Oui tout part du mensonge d'une élève.
Puis c'est l'accumulation qui aboutira au crime final.
Bêtise, haine, lâcheté, paranoïa, incompétence...et j'en oublie.
Et les fameux réseaux sociaux qui permettent en vitesse à n'importe qui de dire n'importe quoi.
Là-dessus les pires sont les plus forts. Ici il suffit de quelques radicaux islamistes pour semer la mauvaise graine.
La mise en scène est sobre et ne pouvait être autrement. Pas de pathos supplémentaire, pas d'effet visuel de trop, pas d'image choc. Au contraire de ce que disent certains, pas de gros plan de tête coupée, pas de caricatures de certains personnages.
La vérité suffit par elle-même.
Le film s'en tient aux faits, et ils suffisent pour nous tenir en haleine et nous mettre sous tension à la place de Samuel Paty.
Nous voyons bien l'enchaînement dramatique du mensonge initial à l'assassinat final.
La lenteur de la réaction de la hiérarchie avec la complexité et la stupidité des procédures (voir la dizaine de post-it sur le bureau de la principale).

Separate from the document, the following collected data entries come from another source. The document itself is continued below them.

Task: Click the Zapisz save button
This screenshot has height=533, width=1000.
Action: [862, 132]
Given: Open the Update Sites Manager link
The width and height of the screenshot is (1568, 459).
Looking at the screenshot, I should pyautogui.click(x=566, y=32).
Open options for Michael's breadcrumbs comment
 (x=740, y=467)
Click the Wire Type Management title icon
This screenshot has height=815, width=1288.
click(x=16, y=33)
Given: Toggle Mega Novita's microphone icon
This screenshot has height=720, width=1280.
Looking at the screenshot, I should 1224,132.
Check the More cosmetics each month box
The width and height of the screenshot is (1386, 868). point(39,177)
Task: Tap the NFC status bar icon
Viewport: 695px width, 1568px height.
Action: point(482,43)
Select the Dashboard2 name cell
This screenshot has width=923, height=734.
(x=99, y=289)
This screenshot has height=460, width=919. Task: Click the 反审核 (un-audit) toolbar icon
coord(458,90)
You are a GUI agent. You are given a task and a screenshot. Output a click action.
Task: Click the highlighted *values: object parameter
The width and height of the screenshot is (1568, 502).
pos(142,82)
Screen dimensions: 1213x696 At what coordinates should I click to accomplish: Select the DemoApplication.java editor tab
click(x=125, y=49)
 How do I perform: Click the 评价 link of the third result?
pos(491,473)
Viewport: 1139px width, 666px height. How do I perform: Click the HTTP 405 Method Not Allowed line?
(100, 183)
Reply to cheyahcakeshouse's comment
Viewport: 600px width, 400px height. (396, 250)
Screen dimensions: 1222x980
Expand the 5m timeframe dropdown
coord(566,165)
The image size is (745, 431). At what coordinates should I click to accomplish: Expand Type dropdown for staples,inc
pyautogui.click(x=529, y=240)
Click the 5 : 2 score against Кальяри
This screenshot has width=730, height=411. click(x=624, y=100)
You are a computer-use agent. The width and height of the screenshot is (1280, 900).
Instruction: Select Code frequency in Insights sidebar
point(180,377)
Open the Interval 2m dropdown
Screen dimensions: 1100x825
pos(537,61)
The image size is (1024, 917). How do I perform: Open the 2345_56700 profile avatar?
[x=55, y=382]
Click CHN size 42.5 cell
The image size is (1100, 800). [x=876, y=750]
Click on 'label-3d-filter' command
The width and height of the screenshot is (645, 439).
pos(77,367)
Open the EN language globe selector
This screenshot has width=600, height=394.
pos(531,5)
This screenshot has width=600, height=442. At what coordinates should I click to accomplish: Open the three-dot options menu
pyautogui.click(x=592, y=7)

Alors que les réseaux vont tellement vite.
Nous sommes avec Samuel Paty mais aussi avec les autres personnages, y compris les plus ignobles.
Ainsi nous comprenons mieux ce qui s'est passé.
Nous sommes avec Samuel Paty, nous ressentons son incompréhension, sa détresse, le sentiment d'abandon sans doute et sa peur.
Il ne voulait sans doute pas être un héros, il n'en était sûrement pas un.
Mais finalement ceux qui l'ont lâché, ceux qui l'ont harcelé, ceux qui l'ont désigné , celui qui l'a tué ont fait de lui un héros.
Le film me semble être d'une grande dignité et d'une malheureuse utilité.